-- What needs to be done --
Transcribe word for word the lines below from the line with "[Slide right] (288, 333)" through the line with "[CEIA Experience] (343, 171)", ends included.

-- Records for processing --
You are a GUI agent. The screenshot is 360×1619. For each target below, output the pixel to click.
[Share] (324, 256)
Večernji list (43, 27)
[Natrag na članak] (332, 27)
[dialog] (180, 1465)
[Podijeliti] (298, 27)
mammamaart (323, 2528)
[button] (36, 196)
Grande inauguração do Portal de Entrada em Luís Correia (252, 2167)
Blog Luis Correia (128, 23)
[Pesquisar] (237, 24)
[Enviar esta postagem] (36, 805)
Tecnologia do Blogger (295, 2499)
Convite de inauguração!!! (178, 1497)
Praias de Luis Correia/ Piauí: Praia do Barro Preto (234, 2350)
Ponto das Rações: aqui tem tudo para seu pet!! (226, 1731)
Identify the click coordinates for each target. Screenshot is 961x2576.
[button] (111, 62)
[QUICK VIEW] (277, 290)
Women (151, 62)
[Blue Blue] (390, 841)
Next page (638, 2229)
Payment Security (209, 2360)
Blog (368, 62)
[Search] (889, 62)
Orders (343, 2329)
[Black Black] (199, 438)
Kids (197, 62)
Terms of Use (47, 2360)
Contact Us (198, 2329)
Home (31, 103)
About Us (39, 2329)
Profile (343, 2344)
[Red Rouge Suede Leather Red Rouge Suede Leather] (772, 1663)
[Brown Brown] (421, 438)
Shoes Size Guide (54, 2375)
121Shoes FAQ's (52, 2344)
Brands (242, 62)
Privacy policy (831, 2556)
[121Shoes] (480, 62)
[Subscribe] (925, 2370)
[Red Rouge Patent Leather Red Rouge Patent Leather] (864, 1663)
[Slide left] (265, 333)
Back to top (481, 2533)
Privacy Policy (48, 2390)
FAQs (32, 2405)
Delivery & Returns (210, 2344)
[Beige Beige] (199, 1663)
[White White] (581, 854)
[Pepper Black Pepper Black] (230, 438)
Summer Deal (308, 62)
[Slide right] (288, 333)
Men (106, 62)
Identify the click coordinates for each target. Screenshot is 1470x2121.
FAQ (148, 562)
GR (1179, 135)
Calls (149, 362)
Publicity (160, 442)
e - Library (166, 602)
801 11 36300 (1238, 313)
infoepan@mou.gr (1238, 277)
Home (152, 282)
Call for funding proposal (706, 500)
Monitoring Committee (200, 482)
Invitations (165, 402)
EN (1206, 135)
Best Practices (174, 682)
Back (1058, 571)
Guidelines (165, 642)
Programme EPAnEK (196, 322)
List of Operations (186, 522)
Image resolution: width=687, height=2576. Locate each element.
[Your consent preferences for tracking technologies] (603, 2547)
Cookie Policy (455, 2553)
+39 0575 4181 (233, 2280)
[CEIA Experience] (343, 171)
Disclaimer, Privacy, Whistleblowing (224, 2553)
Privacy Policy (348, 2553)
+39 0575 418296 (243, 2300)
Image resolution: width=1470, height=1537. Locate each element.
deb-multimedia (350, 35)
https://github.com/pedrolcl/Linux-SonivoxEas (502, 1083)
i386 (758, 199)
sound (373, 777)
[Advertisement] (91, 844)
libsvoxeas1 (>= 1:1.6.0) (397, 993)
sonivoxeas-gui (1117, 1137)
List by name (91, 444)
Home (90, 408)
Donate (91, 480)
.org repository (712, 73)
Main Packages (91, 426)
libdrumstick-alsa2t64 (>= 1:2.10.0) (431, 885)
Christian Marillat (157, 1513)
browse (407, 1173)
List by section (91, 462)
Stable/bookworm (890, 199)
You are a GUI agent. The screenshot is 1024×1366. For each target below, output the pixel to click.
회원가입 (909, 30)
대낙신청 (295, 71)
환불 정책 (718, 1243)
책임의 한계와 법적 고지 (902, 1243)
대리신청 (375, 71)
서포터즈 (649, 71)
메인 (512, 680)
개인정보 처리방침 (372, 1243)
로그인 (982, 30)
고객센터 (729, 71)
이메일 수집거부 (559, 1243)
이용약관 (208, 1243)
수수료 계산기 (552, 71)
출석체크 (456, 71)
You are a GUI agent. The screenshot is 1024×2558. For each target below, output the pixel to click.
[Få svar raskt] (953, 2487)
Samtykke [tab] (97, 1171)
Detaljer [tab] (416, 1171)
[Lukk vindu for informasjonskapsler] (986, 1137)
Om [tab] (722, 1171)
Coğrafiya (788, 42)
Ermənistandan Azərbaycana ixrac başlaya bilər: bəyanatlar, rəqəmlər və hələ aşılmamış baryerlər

-- Your response --
[Slide right] (288, 333)
Men (106, 62)
Identify the click coordinates for each target. Screenshot is 1470x2121.
FAQ (148, 562)
GR (1179, 135)
Calls (149, 362)
Publicity (160, 442)
e - Library (166, 602)
801 11 36300 (1238, 313)
infoepan@mou.gr (1238, 277)
Home (152, 282)
Call for funding proposal (706, 500)
Monitoring Committee (200, 482)
Invitations (165, 402)
EN (1206, 135)
Best Practices (174, 682)
Back (1058, 571)
Guidelines (165, 642)
Programme EPAnEK (196, 322)
List of Operations (186, 522)
Image resolution: width=687, height=2576. Locate each element.
[Your consent preferences for tracking technologies] (603, 2547)
Cookie Policy (455, 2553)
+39 0575 4181 (233, 2280)
[CEIA Experience] (343, 171)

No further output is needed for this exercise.